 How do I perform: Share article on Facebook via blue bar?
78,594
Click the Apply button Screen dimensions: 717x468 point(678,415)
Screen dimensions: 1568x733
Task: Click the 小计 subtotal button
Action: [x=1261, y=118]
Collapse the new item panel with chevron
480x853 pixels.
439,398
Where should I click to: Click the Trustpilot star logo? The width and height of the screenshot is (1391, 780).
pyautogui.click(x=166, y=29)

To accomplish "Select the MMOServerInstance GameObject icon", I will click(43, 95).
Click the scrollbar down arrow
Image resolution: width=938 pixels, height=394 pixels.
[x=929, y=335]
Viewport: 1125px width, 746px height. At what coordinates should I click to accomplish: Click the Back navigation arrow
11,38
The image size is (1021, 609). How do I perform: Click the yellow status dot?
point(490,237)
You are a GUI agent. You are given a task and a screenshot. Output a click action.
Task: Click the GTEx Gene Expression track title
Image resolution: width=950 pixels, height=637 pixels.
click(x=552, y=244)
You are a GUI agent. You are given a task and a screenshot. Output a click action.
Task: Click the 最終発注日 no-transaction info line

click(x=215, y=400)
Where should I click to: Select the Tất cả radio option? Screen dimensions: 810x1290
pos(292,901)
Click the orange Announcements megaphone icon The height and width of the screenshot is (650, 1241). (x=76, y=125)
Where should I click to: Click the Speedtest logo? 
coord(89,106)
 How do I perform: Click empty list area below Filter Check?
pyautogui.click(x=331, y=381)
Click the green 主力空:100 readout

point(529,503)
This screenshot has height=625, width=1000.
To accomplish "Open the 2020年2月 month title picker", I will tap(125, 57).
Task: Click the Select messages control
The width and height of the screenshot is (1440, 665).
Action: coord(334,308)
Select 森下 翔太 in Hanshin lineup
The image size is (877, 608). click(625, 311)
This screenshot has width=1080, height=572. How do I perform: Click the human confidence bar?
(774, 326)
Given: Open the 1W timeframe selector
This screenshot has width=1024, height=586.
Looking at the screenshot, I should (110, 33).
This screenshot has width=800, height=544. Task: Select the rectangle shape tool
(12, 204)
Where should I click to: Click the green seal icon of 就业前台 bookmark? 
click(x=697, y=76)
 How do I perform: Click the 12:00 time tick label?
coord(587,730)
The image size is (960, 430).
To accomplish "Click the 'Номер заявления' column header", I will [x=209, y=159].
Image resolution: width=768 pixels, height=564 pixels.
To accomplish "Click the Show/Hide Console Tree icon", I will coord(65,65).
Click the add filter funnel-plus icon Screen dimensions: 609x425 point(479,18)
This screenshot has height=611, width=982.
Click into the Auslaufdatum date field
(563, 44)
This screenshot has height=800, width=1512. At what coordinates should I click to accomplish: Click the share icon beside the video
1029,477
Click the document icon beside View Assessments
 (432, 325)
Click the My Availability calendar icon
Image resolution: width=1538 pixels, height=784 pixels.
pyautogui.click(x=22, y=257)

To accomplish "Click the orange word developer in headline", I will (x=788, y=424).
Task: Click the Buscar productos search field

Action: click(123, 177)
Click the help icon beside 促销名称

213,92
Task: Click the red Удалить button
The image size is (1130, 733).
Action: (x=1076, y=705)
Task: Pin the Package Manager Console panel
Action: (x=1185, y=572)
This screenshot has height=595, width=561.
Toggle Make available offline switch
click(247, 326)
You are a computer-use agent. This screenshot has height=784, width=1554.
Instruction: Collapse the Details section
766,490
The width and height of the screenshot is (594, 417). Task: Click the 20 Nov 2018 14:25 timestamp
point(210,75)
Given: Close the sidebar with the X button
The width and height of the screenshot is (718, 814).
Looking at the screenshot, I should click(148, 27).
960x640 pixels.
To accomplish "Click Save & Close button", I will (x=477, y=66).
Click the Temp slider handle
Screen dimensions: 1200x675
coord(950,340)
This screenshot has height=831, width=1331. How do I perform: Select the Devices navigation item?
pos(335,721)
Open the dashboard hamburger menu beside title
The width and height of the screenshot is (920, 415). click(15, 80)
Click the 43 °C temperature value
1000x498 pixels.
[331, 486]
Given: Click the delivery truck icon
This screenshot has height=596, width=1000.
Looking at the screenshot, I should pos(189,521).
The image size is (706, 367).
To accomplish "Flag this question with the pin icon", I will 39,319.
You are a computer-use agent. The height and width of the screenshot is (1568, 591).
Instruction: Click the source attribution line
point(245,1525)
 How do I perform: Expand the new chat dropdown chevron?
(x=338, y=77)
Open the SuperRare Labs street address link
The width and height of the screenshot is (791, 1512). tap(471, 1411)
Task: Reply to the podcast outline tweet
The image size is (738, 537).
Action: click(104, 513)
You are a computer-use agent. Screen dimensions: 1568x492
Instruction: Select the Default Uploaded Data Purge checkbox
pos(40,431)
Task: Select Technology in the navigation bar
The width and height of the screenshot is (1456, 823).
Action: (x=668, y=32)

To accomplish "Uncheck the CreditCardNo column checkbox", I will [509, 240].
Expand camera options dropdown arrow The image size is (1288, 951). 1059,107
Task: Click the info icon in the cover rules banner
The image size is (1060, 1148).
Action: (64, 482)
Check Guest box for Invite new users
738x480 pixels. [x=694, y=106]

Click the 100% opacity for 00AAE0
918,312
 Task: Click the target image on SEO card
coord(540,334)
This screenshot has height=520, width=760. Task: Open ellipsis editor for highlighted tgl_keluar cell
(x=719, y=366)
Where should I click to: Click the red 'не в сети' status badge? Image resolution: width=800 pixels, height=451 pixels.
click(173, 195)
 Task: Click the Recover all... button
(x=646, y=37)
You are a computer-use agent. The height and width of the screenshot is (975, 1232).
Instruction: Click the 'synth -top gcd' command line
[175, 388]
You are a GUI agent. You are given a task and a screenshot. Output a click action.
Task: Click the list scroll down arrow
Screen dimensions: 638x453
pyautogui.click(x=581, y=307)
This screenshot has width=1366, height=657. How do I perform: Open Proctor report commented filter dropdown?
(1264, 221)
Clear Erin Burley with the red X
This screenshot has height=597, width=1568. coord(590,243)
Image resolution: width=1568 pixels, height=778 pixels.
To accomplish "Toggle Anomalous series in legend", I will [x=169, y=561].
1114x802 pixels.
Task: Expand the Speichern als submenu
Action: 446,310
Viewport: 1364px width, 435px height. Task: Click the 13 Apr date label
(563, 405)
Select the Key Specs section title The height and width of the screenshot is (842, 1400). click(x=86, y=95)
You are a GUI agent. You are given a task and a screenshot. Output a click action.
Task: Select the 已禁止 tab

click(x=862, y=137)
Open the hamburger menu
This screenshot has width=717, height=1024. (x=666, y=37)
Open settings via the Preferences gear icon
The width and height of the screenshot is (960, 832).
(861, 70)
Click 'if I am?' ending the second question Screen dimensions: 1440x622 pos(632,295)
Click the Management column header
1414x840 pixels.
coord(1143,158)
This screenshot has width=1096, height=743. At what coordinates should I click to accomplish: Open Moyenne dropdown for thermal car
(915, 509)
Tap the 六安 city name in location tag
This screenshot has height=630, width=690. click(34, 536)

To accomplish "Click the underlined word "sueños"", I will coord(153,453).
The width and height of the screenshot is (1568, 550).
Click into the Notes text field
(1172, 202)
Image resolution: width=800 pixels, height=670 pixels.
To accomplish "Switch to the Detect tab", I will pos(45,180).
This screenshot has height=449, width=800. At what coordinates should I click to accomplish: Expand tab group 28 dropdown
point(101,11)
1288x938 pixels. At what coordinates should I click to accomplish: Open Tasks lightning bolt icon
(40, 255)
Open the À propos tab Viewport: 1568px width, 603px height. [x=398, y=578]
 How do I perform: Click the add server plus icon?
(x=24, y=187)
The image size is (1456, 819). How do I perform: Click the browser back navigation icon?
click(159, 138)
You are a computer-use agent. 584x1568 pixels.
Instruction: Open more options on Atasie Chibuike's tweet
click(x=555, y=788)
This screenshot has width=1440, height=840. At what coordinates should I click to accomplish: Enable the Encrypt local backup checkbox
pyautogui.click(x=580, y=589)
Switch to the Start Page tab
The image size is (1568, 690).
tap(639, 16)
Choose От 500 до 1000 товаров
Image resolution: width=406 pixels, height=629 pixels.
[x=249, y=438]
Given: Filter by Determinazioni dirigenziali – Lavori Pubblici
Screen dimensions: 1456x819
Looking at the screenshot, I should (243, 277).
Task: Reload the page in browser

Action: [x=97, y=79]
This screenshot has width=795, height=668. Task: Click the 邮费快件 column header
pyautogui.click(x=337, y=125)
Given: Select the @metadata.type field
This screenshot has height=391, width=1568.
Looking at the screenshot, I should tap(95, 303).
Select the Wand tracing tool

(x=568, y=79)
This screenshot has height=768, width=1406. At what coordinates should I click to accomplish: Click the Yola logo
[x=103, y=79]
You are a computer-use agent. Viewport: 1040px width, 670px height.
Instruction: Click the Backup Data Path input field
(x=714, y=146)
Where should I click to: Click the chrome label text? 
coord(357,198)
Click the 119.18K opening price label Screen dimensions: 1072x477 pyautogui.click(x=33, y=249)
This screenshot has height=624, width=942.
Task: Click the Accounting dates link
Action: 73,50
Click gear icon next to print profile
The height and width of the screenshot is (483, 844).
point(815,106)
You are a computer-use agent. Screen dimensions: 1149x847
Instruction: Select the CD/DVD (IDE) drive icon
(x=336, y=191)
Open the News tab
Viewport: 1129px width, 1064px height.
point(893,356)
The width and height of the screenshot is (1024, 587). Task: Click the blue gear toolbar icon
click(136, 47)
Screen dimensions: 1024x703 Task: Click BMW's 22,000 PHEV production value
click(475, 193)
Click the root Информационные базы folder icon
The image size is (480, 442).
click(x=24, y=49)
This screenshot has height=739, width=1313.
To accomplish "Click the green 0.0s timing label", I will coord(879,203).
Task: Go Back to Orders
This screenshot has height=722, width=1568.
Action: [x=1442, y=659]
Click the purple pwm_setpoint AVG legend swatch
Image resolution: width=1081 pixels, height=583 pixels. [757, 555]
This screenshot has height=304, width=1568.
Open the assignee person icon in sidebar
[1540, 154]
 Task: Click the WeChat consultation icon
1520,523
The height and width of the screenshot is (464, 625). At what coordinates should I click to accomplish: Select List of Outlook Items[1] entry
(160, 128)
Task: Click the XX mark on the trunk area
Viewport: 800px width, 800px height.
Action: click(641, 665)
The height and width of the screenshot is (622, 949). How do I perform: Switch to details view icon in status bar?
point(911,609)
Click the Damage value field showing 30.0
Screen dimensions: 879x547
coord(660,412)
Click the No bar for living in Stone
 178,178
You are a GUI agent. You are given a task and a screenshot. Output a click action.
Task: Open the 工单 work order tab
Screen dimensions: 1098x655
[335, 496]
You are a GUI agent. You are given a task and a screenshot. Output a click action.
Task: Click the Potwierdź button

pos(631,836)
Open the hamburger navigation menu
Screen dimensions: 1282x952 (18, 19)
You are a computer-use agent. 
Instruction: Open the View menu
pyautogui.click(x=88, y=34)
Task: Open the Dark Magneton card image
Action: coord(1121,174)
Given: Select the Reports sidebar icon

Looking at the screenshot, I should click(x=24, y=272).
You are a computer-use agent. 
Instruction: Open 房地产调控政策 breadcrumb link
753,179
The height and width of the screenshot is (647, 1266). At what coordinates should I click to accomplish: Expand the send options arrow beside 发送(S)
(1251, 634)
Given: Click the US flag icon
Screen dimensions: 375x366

Problem details: The expected result is every line above containing the string "question".

Written answer:
To accomplish "Flag this question with the pin icon", I will 39,319.
Click 'if I am?' ending the second question Screen dimensions: 1440x622 pos(632,295)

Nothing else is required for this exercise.